For example I tell clients that not only is it not possible to inspect plumbing with the water turned off, it's not possible to fully inspect the plumbing when it's ON unless it's been on for at least a week - otherwise small leaks in concealed locations many not have had time to produce visible evidence at exposed surfaces.

As for the electrical junctions, I could see missing one if it was tucked into a corner or concealed by insulation or personal possessions - I would not be happy about discovering I'd missed it, but real-world an inspector has only so much time at a property.

But multiple incorrect junctions?

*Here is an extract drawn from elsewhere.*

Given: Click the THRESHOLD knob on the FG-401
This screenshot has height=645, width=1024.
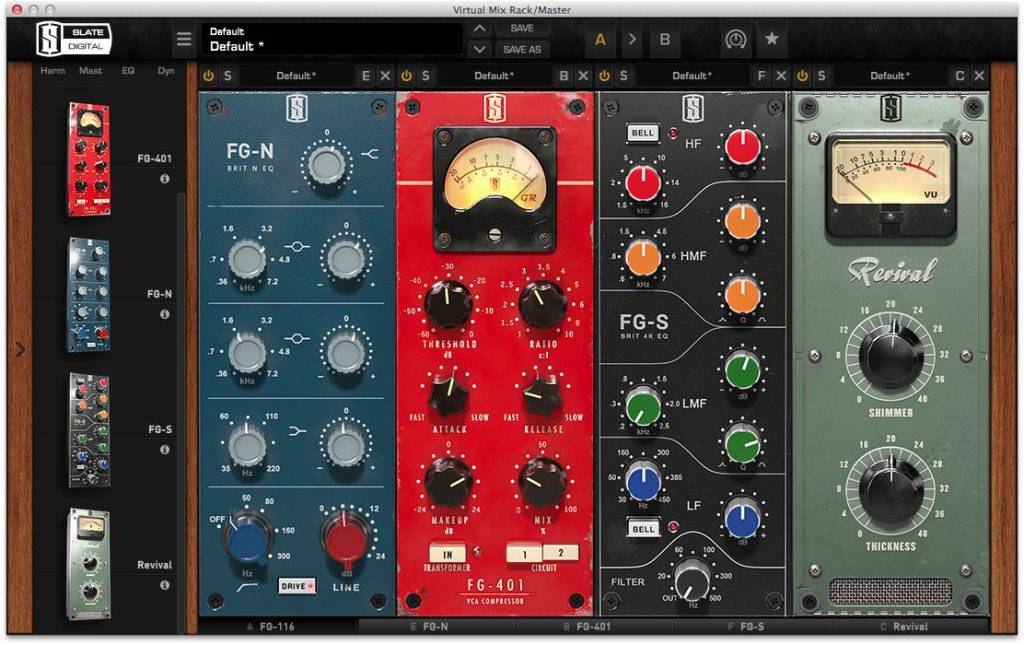Looking at the screenshot, I should pos(449,304).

Hard to see how that could happen if he even made it into the attic at all, once you see one of those you are going to be looking careful for others.

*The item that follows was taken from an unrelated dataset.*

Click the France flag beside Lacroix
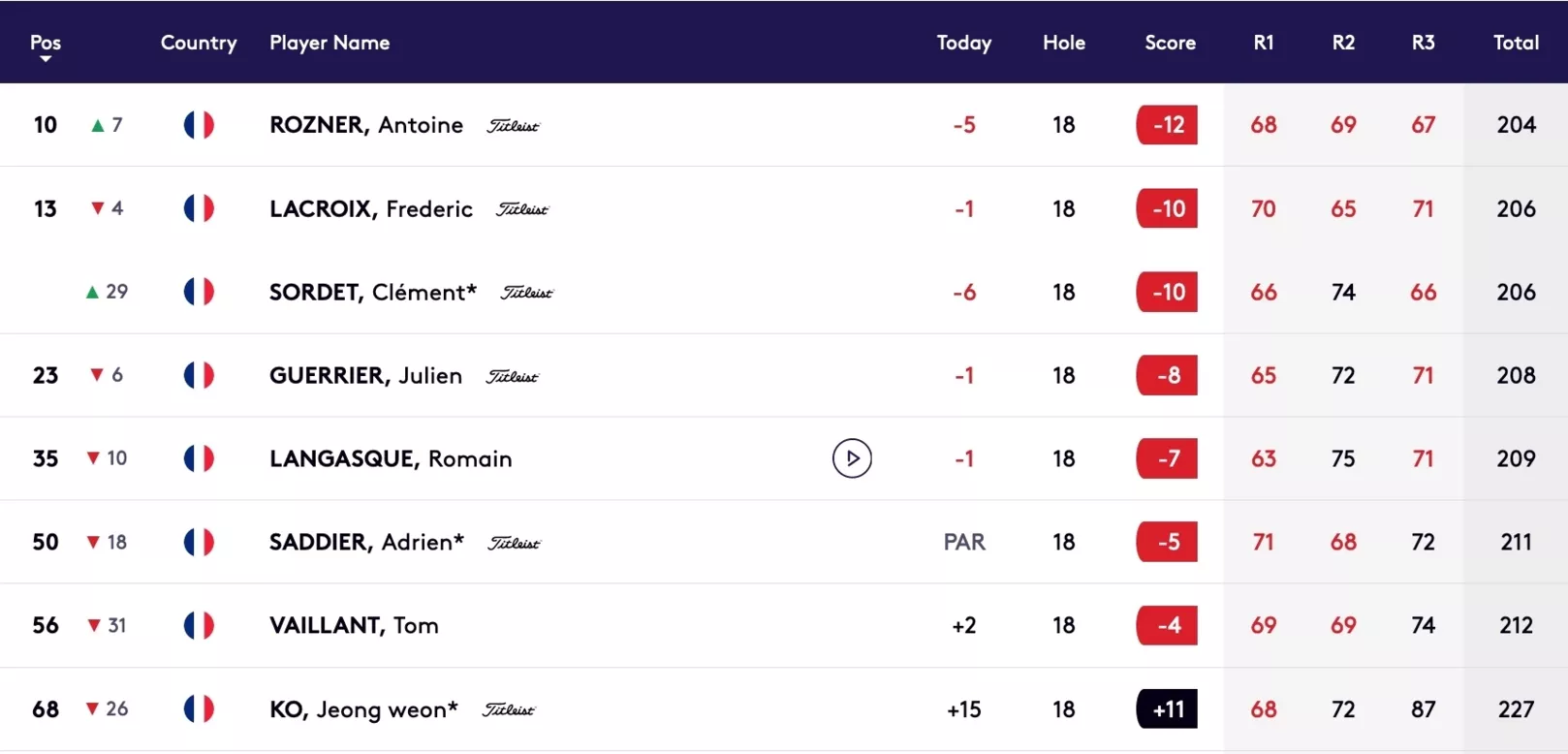 [199, 208]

Why do such inspections happen?

IMO the truth is that in many cases you just cant properly inspect of many of these vacant / foreclosed / "winterized" properties; but many buyers, lenders and real estate agents are looking for someone to "sign-off" on the condition of these properties, and they WILL be able to find someone to do it.

OTOH, a candid inspector, looking at such a property, will often have to take a buyer:

"If I was able to find this many defects in the three hours we have been here, it's a pretty safe bet that there are more defects I've not discovered.

"Some of these are things I might find if I had more time, but some of them are likely hidden defects you won't find until you start opening walls, or there is a hard summer rain, or it gets down to -15F and pipes start freezing.

"And it's important for you to understand that on a property like this I can reduce your risk, but I can't eliminate it - that's what "as is" means."

For many people - especially real estate agents - this is not what they want to hear, and they will keep trying until they find someone who will reliably tell buyers something different.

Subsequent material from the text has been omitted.